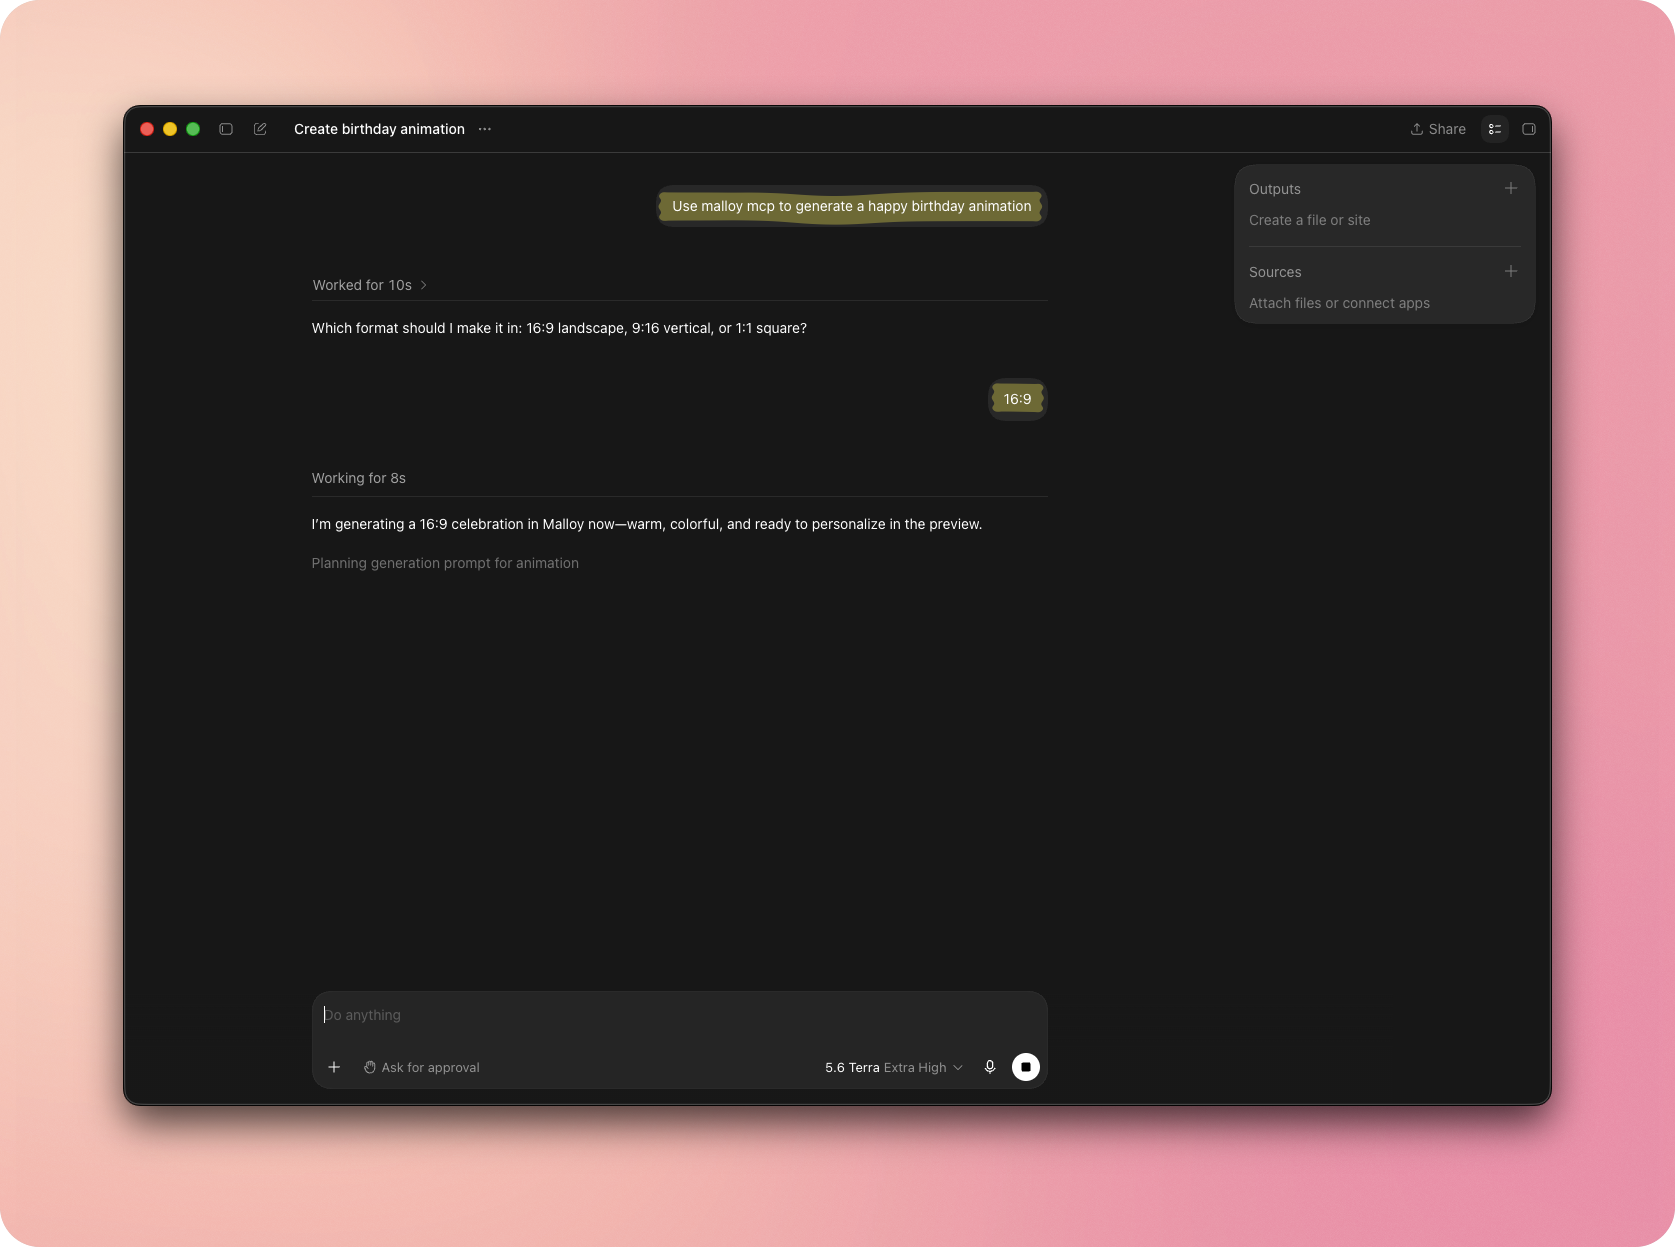Viewport: 1675px width, 1247px height.
Task: Toggle the right side panel icon
Action: coord(1529,129)
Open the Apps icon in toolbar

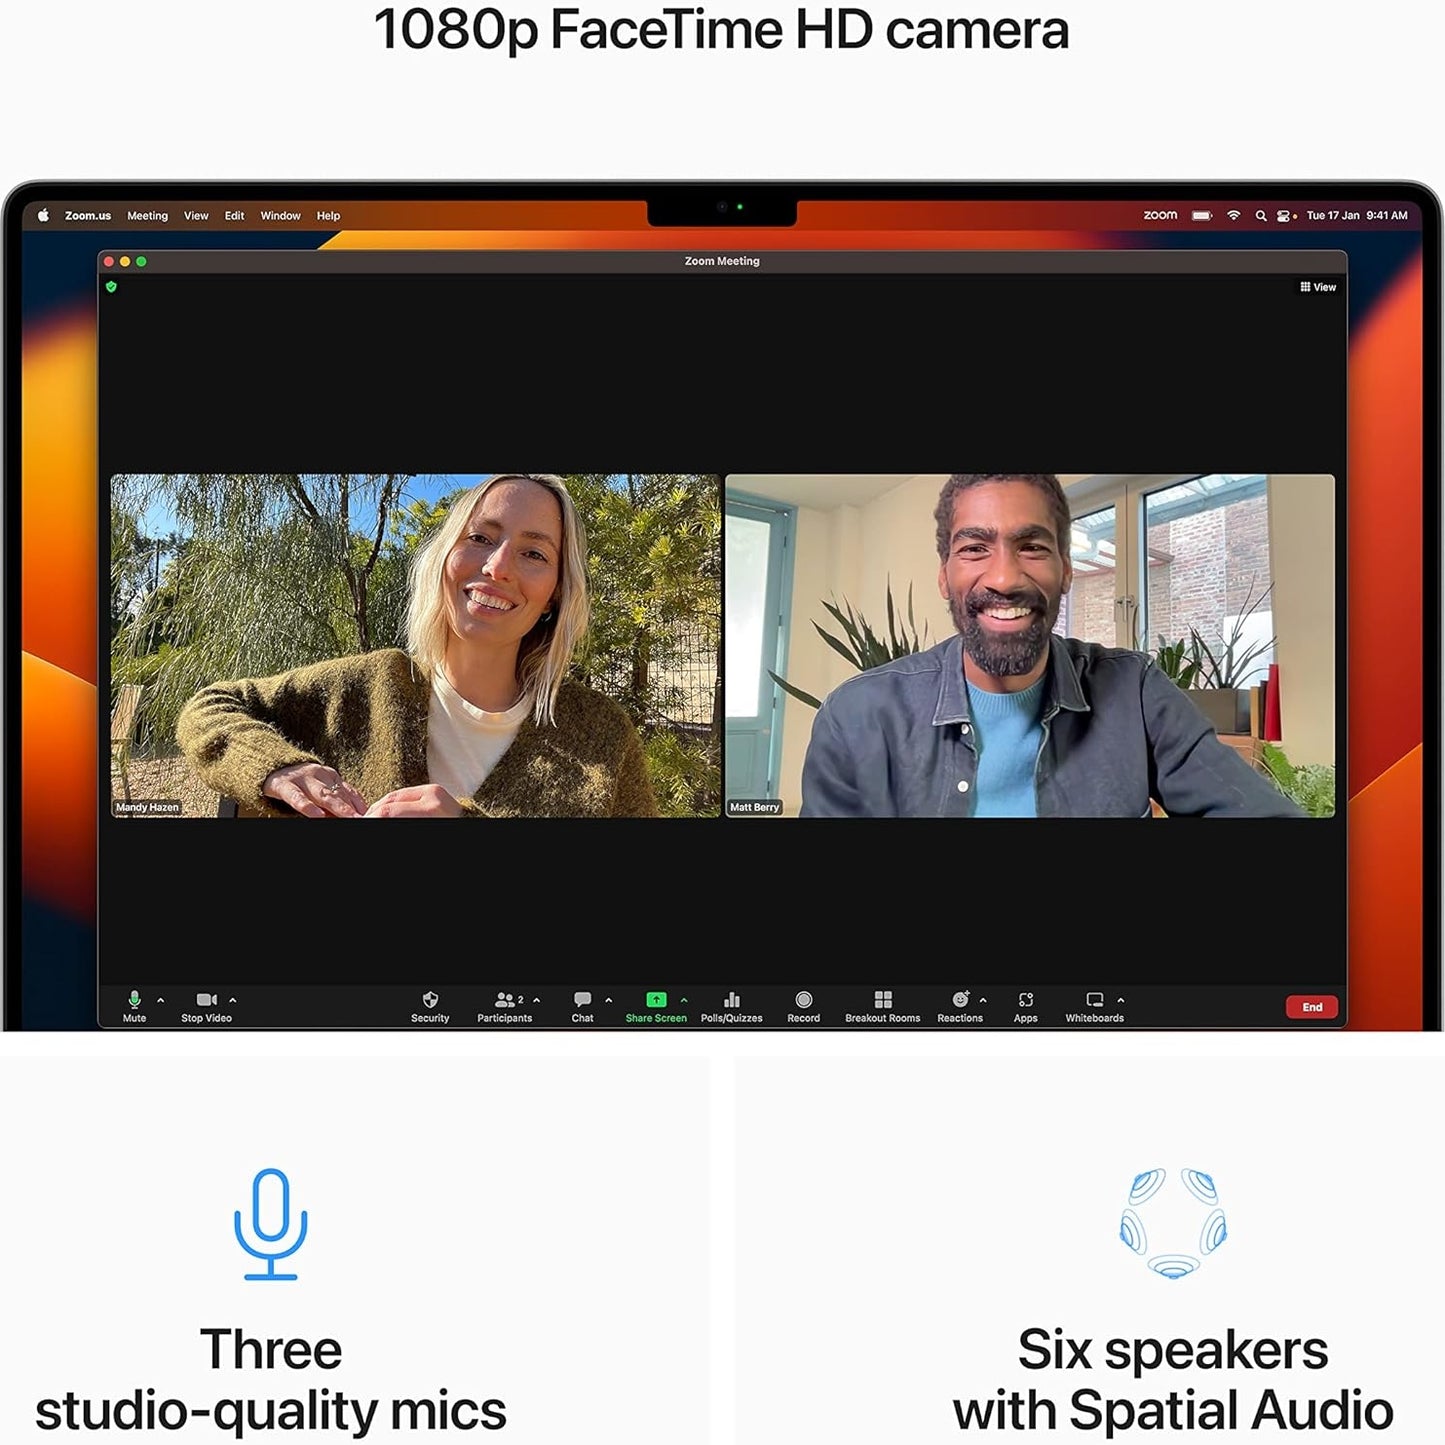[x=1025, y=1000]
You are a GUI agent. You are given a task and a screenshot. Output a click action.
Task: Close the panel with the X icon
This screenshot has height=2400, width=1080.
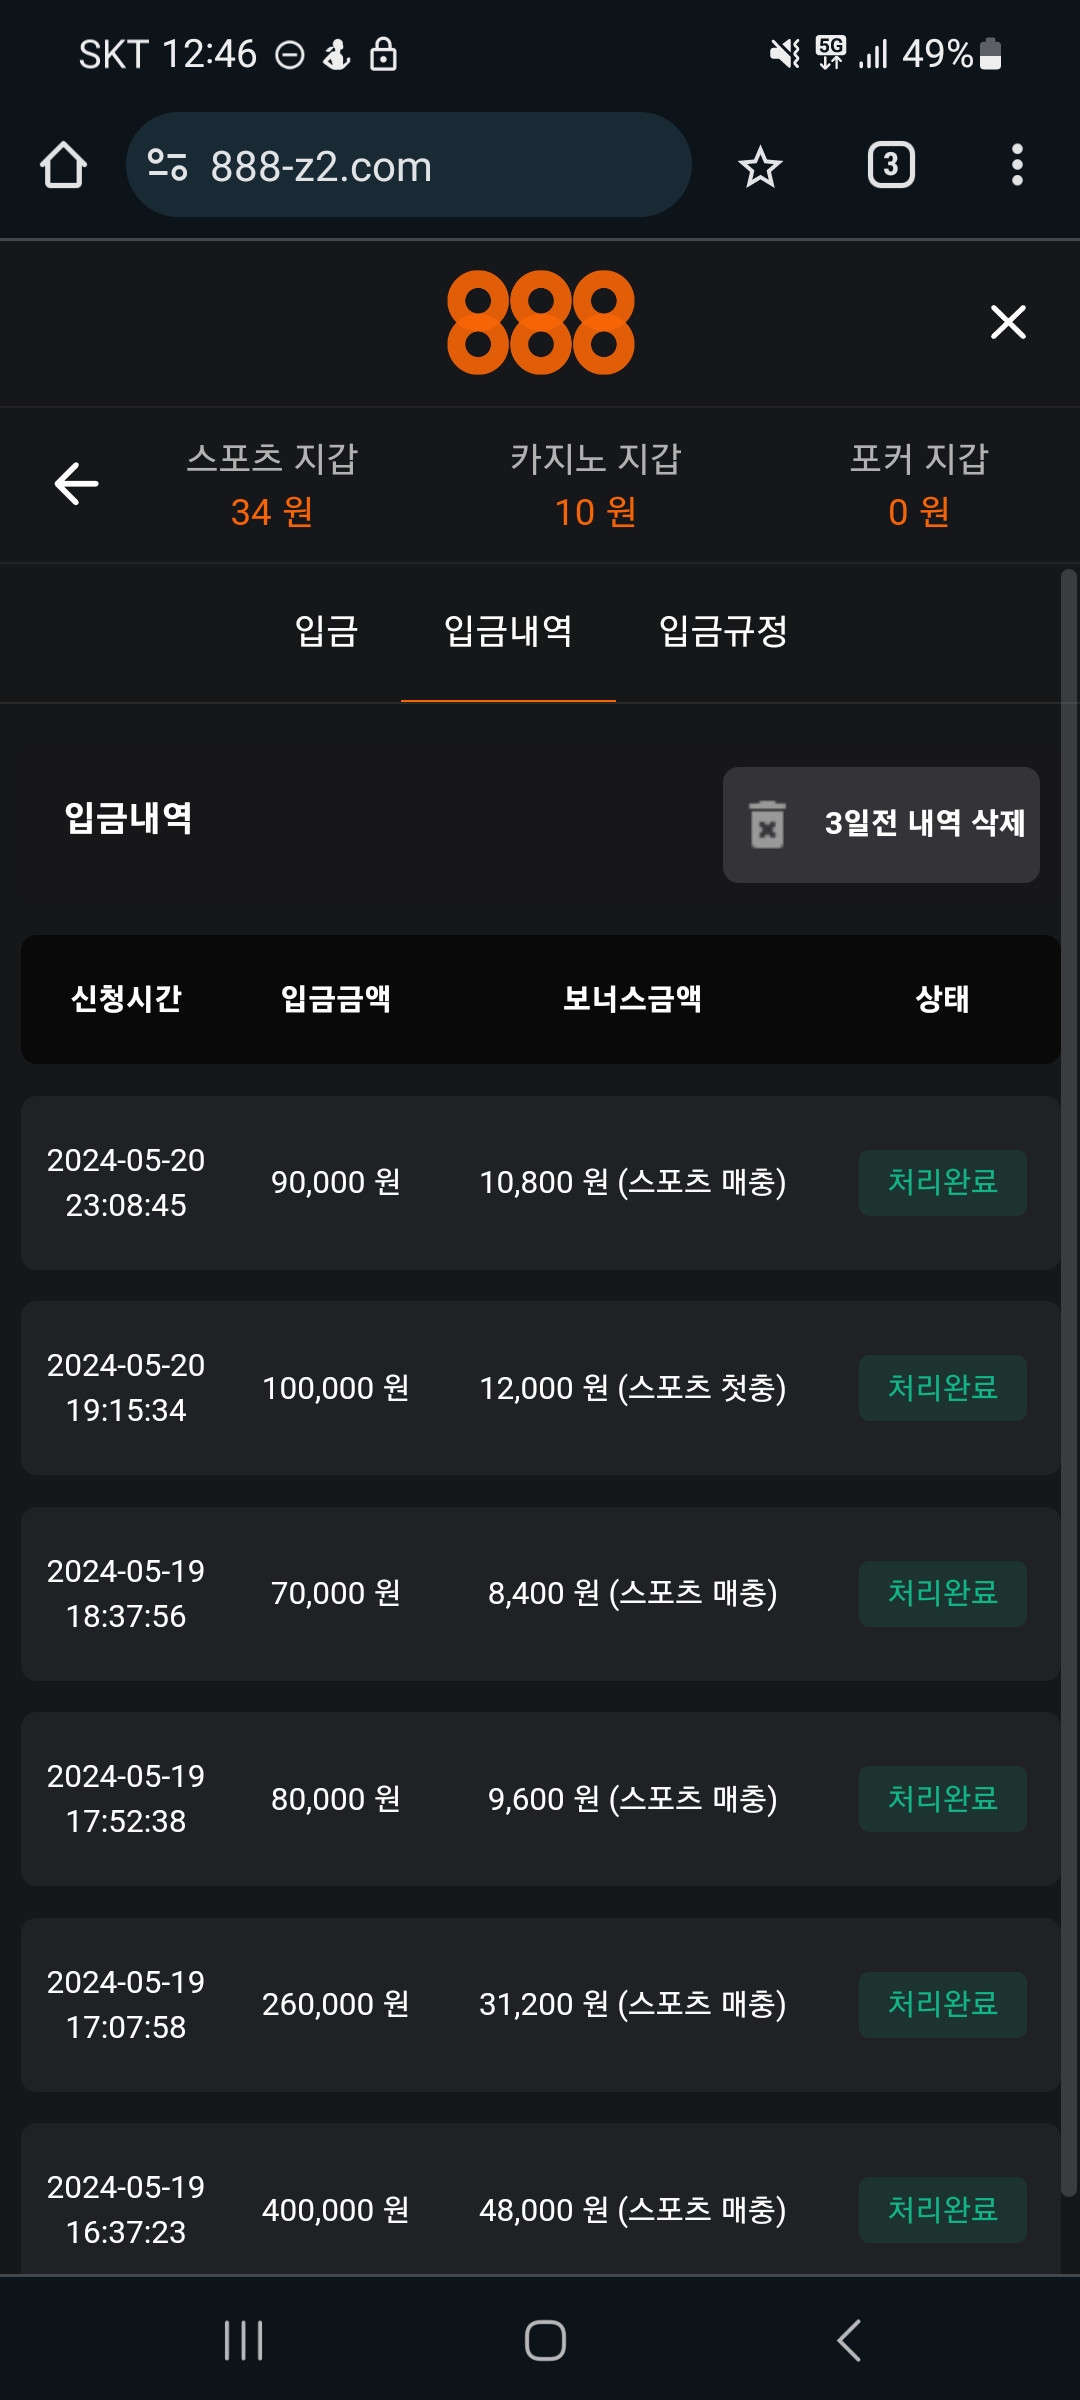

**Exercise instructions**
Output every line of the records above as a JSON list of strings, one string per line, with blank lines skipped and the pictures left out.

**Correct output**
[
  "Viewport: 1675px width, 1247px height.",
  "Task: Toggle the right side panel icon",
  "Action: coord(1529,129)",
  "Open the Apps icon in toolbar",
  "[x=1025, y=1000]",
  "You are a GUI agent. You are given a task and a screenshot. Output a click action.",
  "Task: Close the panel with the X icon",
  "This screenshot has height=2400, width=1080."
]